Single-employer DB Plan Funding Rules (Section 3608): New to the bill is a provision to provide single-employer defined benefit plan funding relief by giving companies more time to meet their funding obligations by delaying the due date for any contribution otherwise due during 2020 until Jan. 1, 2021. At that time, contributions due earlier would be due with interest. The provision also provides that a plan’s status for benefit restrictions as of Dec. 31, 2019 will apply throughout 2020, such that a plan sponsor may elect to treat the plan’s adjusted funding target attainment percentage for the last plan year ending before Jan. 1, 2020, as the adjusted funding target attainment percentage for plan years which include calendar year 2020.

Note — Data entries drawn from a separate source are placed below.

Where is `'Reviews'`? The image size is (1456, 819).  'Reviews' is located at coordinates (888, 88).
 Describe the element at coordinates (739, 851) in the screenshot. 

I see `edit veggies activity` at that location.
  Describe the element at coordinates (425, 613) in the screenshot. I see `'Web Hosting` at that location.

Expansion of DOL Authority to Postpone Certain Deadlines (Section 3607): The legislation provides the Department of Labor with expanded authority to postpone certain deadlines under ERISA. In general, the legislation increases the circumstances to go beyond a terroristic or military action to also include a public health emergency declared by the Secretary of Health and Human Services under the Public Health Service Act. 

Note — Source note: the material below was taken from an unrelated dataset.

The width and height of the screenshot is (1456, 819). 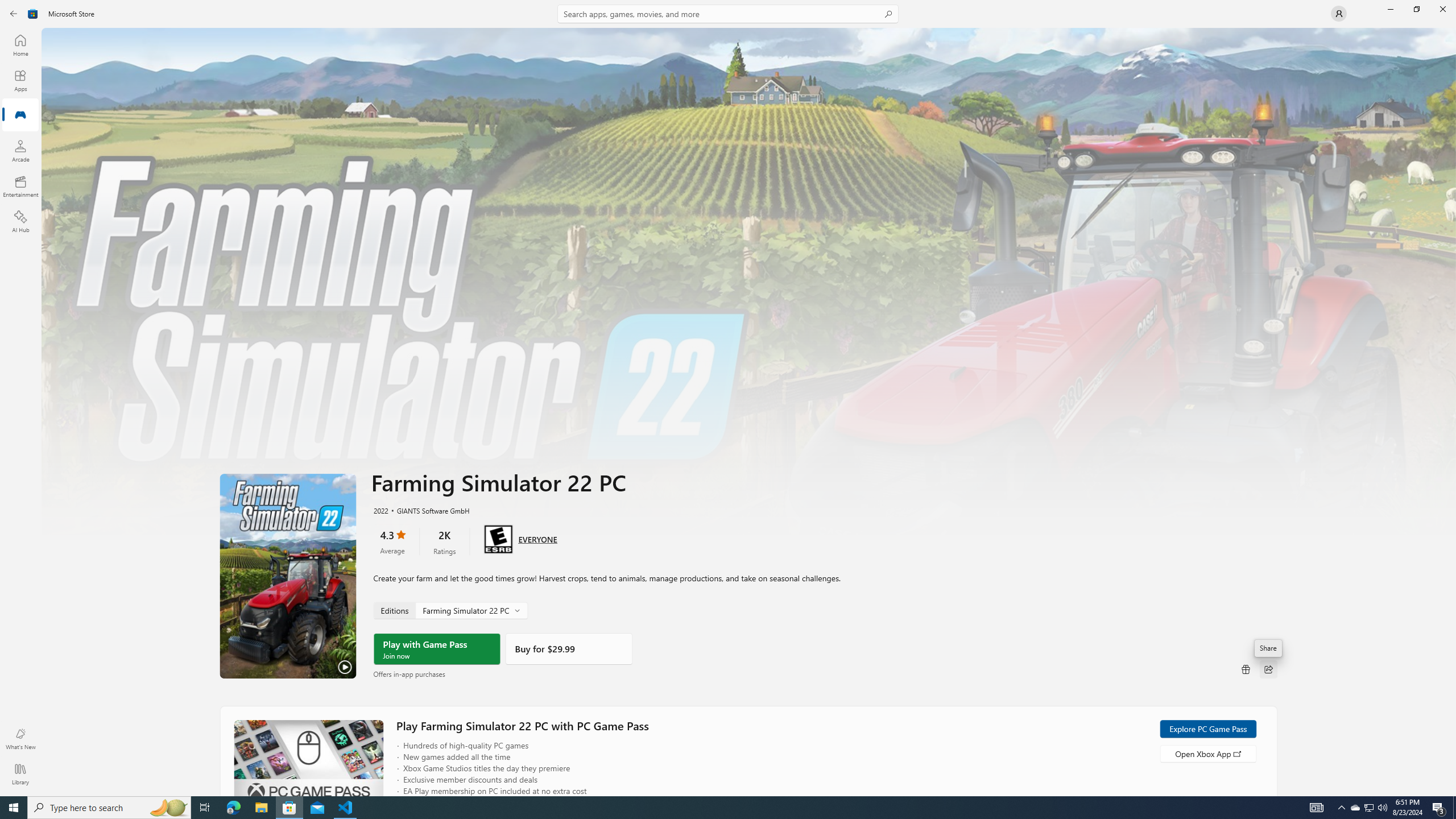 What do you see at coordinates (728, 13) in the screenshot?
I see `'Search'` at bounding box center [728, 13].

In a March 16 letter to the DOL and Treasury Department, the ARA pressed the agencies to provide relief from various filing requirements, including an automatic extension of the Form 5500 series for retirement plans, an extension to the deadline for correcting a failed ADP or ACP test and an extension of the period for distributing excess contributions and excess aggregate contributions under a plan, among others. 

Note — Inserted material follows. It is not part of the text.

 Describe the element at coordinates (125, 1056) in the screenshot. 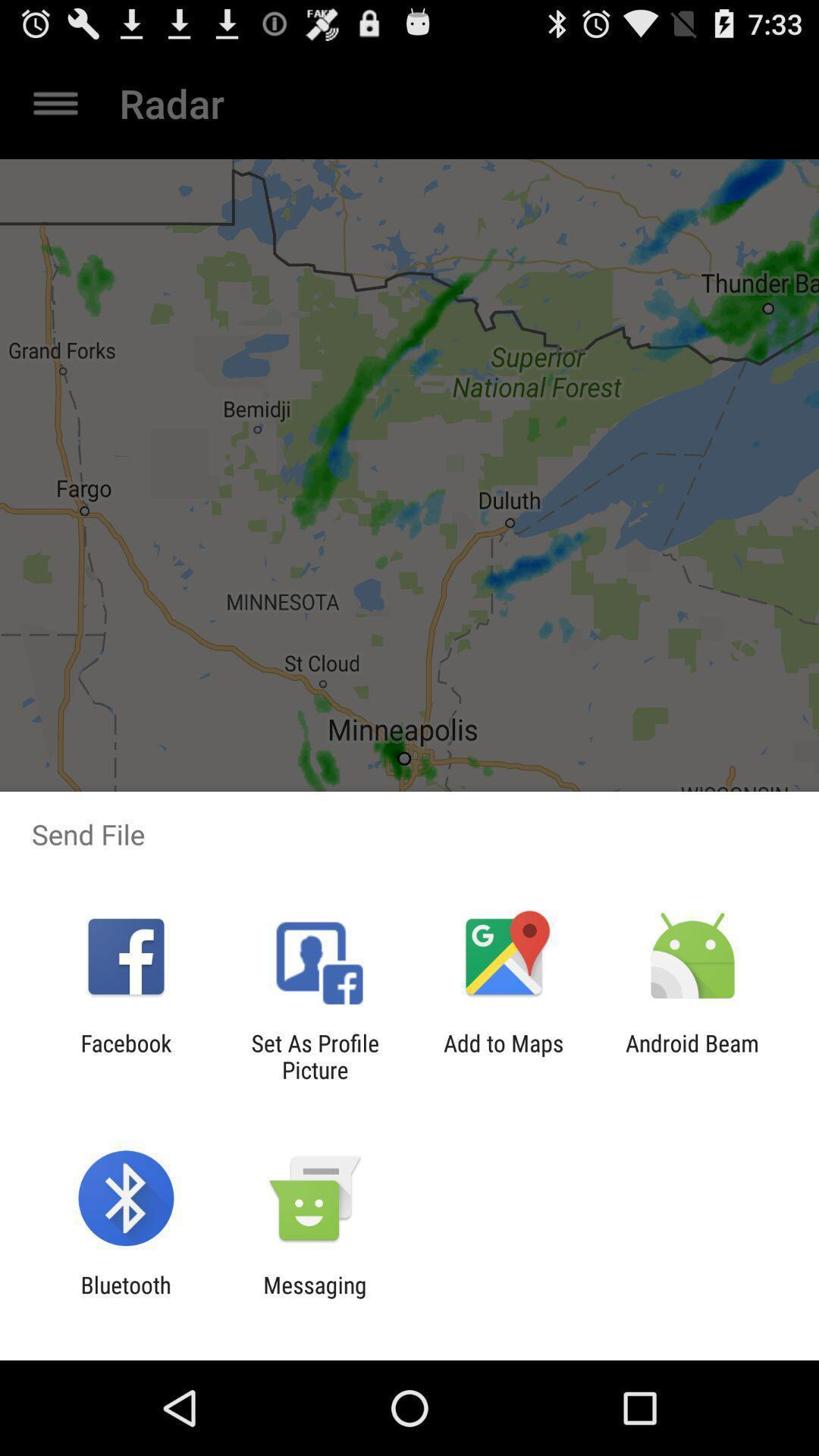

I see `the facebook icon` at that location.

ARA Presses for DC Funding Relief

Moving beyond the CARES Act, the ARA continues to push for additional assistance, including defined contribution funding relief. Most recently, the ARA called on the Treasury Department to provide relief to help employers facing significant financial burdens relating to the Coronavirus, especially for retirement plans sponsored by small businesses. “The financial crisis facing employers might force them to terminate their plans rather than keeping them intact, but partially frozen, until the business recovers,” the ARA warned in a March 24 letter to Carol Weiser, Benefits Tax Counsel with the Department of Treasury.